Collected data:
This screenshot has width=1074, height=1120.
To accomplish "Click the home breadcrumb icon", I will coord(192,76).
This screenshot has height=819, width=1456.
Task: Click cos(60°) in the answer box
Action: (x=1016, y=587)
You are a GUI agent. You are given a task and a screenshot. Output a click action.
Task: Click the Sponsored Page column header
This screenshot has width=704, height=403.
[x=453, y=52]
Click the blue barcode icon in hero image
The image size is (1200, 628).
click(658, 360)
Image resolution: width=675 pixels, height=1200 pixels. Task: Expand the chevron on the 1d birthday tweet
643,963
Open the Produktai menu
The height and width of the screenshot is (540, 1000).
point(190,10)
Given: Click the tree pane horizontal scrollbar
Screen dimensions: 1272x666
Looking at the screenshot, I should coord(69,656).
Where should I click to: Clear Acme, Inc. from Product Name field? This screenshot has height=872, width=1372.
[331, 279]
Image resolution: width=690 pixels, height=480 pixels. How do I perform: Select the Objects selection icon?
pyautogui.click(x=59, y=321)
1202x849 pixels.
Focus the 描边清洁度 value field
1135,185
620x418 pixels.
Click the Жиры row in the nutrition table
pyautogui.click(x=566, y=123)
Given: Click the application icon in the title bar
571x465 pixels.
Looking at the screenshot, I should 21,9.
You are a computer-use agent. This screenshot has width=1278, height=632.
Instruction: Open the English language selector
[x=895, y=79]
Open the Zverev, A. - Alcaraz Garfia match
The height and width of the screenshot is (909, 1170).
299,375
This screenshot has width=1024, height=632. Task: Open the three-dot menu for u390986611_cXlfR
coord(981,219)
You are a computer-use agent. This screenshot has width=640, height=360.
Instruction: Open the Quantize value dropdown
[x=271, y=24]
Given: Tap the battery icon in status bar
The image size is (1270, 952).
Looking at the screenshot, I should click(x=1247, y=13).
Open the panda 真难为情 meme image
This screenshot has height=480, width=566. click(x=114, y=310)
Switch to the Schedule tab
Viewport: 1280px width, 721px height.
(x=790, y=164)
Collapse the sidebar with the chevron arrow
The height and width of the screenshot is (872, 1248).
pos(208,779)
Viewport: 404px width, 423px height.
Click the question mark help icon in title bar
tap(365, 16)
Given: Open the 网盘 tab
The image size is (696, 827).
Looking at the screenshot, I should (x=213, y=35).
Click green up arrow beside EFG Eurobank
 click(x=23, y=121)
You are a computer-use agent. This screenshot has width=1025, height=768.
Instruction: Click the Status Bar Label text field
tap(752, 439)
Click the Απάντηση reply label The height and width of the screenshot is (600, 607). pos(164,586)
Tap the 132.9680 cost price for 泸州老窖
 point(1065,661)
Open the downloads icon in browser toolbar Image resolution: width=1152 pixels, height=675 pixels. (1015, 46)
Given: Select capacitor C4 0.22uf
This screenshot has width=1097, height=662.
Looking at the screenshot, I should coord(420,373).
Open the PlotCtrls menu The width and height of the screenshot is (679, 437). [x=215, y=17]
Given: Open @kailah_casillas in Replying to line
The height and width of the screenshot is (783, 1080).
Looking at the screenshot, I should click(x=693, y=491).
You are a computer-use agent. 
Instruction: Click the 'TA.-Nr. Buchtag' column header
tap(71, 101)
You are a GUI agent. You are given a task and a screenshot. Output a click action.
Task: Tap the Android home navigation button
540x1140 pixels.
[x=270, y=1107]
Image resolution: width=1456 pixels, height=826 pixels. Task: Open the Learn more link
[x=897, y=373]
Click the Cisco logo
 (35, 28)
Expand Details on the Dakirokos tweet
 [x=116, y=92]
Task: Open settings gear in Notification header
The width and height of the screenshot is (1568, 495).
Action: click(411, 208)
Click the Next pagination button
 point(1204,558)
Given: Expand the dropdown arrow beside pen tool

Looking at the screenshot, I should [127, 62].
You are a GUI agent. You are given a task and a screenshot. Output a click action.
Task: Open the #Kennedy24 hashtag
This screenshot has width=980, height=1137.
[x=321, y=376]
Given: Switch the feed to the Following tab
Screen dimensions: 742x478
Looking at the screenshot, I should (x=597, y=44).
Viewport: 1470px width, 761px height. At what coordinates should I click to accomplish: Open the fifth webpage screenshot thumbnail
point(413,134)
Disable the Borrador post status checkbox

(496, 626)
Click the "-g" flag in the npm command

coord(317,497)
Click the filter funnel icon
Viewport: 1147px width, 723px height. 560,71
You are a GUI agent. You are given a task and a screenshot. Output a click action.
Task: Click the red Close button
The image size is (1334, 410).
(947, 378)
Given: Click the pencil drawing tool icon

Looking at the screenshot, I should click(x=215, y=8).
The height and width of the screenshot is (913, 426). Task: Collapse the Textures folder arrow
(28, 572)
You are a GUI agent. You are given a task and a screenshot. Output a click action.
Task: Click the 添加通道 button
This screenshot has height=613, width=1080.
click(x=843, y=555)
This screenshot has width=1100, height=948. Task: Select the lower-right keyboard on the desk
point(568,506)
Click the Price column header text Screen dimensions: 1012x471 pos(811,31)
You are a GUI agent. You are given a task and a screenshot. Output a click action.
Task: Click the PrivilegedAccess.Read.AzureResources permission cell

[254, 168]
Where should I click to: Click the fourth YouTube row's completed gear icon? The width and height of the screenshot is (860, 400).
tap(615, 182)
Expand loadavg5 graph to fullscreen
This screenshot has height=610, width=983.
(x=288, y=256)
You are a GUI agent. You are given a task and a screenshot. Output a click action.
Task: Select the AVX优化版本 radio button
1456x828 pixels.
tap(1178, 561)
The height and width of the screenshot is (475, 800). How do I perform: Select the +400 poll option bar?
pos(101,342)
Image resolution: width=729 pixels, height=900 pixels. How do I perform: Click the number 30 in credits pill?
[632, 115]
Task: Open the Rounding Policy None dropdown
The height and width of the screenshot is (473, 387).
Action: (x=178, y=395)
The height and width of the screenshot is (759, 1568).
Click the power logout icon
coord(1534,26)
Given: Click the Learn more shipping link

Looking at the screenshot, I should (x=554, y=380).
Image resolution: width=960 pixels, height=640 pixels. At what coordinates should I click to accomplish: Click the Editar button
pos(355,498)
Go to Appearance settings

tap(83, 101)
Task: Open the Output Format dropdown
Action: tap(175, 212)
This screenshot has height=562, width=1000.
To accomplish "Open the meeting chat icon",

▶ _TASK TO COMPLETE_:
Recopy the entries above exactly, with every line included.

▶ _RESULT OF THE EXERCISE_:
This screenshot has width=1074, height=1120.
To accomplish "Click the home breadcrumb icon", I will coord(192,76).
This screenshot has height=819, width=1456.
Task: Click cos(60°) in the answer box
Action: (x=1016, y=587)
You are a GUI agent. You are given a task and a screenshot. Output a click action.
Task: Click the Sponsored Page column header
This screenshot has width=704, height=403.
[x=453, y=52]
Click the blue barcode icon in hero image
The image size is (1200, 628).
click(658, 360)
Image resolution: width=675 pixels, height=1200 pixels. Task: Expand the chevron on the 1d birthday tweet
643,963
Open the Produktai menu
The height and width of the screenshot is (540, 1000).
point(190,10)
Given: Click the tree pane horizontal scrollbar
Screen dimensions: 1272x666
Looking at the screenshot, I should coord(69,656).
Where should I click to: Clear Acme, Inc. from Product Name field? This screenshot has height=872, width=1372.
[331, 279]
Image resolution: width=690 pixels, height=480 pixels. How do I perform: Select the Objects selection icon?
pyautogui.click(x=59, y=321)
1202x849 pixels.
Focus the 描边清洁度 value field
1135,185
620x418 pixels.
Click the Жиры row in the nutrition table
pyautogui.click(x=566, y=123)
Given: Click the application icon in the title bar
571x465 pixels.
Looking at the screenshot, I should 21,9.
You are a computer-use agent. This screenshot has width=1278, height=632.
Instruction: Open the English language selector
[x=895, y=79]
Open the Zverev, A. - Alcaraz Garfia match
The height and width of the screenshot is (909, 1170).
299,375
This screenshot has width=1024, height=632. Task: Open the three-dot menu for u390986611_cXlfR
coord(981,219)
You are a computer-use agent. This screenshot has width=640, height=360.
Instruction: Open the Quantize value dropdown
[x=271, y=24]
Given: Tap the battery icon in status bar
The image size is (1270, 952).
Looking at the screenshot, I should click(x=1247, y=13).
Open the panda 真难为情 meme image
This screenshot has height=480, width=566. click(x=114, y=310)
Switch to the Schedule tab
Viewport: 1280px width, 721px height.
(x=790, y=164)
Collapse the sidebar with the chevron arrow
The height and width of the screenshot is (872, 1248).
pos(208,779)
Viewport: 404px width, 423px height.
Click the question mark help icon in title bar
tap(365, 16)
Given: Open the 网盘 tab
The image size is (696, 827).
Looking at the screenshot, I should (x=213, y=35).
Click green up arrow beside EFG Eurobank
 click(x=23, y=121)
You are a computer-use agent. This screenshot has width=1025, height=768.
Instruction: Click the Status Bar Label text field
tap(752, 439)
Click the Απάντηση reply label The height and width of the screenshot is (600, 607). pos(164,586)
Tap the 132.9680 cost price for 泸州老窖
 point(1065,661)
Open the downloads icon in browser toolbar Image resolution: width=1152 pixels, height=675 pixels. (1015, 46)
Given: Select capacitor C4 0.22uf
This screenshot has width=1097, height=662.
Looking at the screenshot, I should coord(420,373).
Open the PlotCtrls menu The width and height of the screenshot is (679, 437). [x=215, y=17]
Given: Open @kailah_casillas in Replying to line
The height and width of the screenshot is (783, 1080).
Looking at the screenshot, I should click(x=693, y=491).
You are a computer-use agent. 
Instruction: Click the 'TA.-Nr. Buchtag' column header
tap(71, 101)
You are a GUI agent. You are given a task and a screenshot. Output a click action.
Task: Tap the Android home navigation button
540x1140 pixels.
[x=270, y=1107]
Image resolution: width=1456 pixels, height=826 pixels. Task: Open the Learn more link
[x=897, y=373]
Click the Cisco logo
 (35, 28)
Expand Details on the Dakirokos tweet
 [x=116, y=92]
Task: Open settings gear in Notification header
The width and height of the screenshot is (1568, 495).
Action: click(411, 208)
Click the Next pagination button
 point(1204,558)
Given: Expand the dropdown arrow beside pen tool

Looking at the screenshot, I should [127, 62].
You are a GUI agent. You are given a task and a screenshot. Output a click action.
Task: Open the #Kennedy24 hashtag
This screenshot has width=980, height=1137.
[x=321, y=376]
Given: Switch the feed to the Following tab
Screen dimensions: 742x478
Looking at the screenshot, I should (x=597, y=44).
Viewport: 1470px width, 761px height. At what coordinates should I click to accomplish: Open the fifth webpage screenshot thumbnail
point(413,134)
Disable the Borrador post status checkbox

(496, 626)
Click the "-g" flag in the npm command

coord(317,497)
Click the filter funnel icon
Viewport: 1147px width, 723px height. 560,71
You are a GUI agent. You are given a task and a screenshot. Output a click action.
Task: Click the red Close button
The image size is (1334, 410).
(947, 378)
Given: Click the pencil drawing tool icon

Looking at the screenshot, I should click(x=215, y=8).
The height and width of the screenshot is (913, 426). Task: Collapse the Textures folder arrow
(28, 572)
You are a GUI agent. You are given a task and a screenshot. Output a click action.
Task: Click the 添加通道 button
This screenshot has height=613, width=1080.
click(x=843, y=555)
This screenshot has width=1100, height=948. Task: Select the lower-right keyboard on the desk
point(568,506)
Click the Price column header text Screen dimensions: 1012x471 pos(811,31)
You are a GUI agent. You are given a task and a screenshot. Output a click action.
Task: Click the PrivilegedAccess.Read.AzureResources permission cell

[254, 168]
Where should I click to: Click the fourth YouTube row's completed gear icon? The width and height of the screenshot is (860, 400).
tap(615, 182)
Expand loadavg5 graph to fullscreen
This screenshot has height=610, width=983.
(x=288, y=256)
You are a GUI agent. You are given a task and a screenshot. Output a click action.
Task: Select the AVX优化版本 radio button
1456x828 pixels.
tap(1178, 561)
The height and width of the screenshot is (475, 800). How do I perform: Select the +400 poll option bar?
pos(101,342)
Image resolution: width=729 pixels, height=900 pixels. How do I perform: Click the number 30 in credits pill?
[632, 115]
Task: Open the Rounding Policy None dropdown
The height and width of the screenshot is (473, 387).
Action: (x=178, y=395)
The height and width of the screenshot is (759, 1568).
Click the power logout icon
coord(1534,26)
Given: Click the Learn more shipping link

Looking at the screenshot, I should (x=554, y=380).
Image resolution: width=960 pixels, height=640 pixels. At what coordinates should I click to accomplish: Click the Editar button
pos(355,498)
Go to Appearance settings

tap(83, 101)
Task: Open the Output Format dropdown
Action: tap(175, 212)
This screenshot has height=562, width=1000.
To accomplish "Open the meeting chat icon",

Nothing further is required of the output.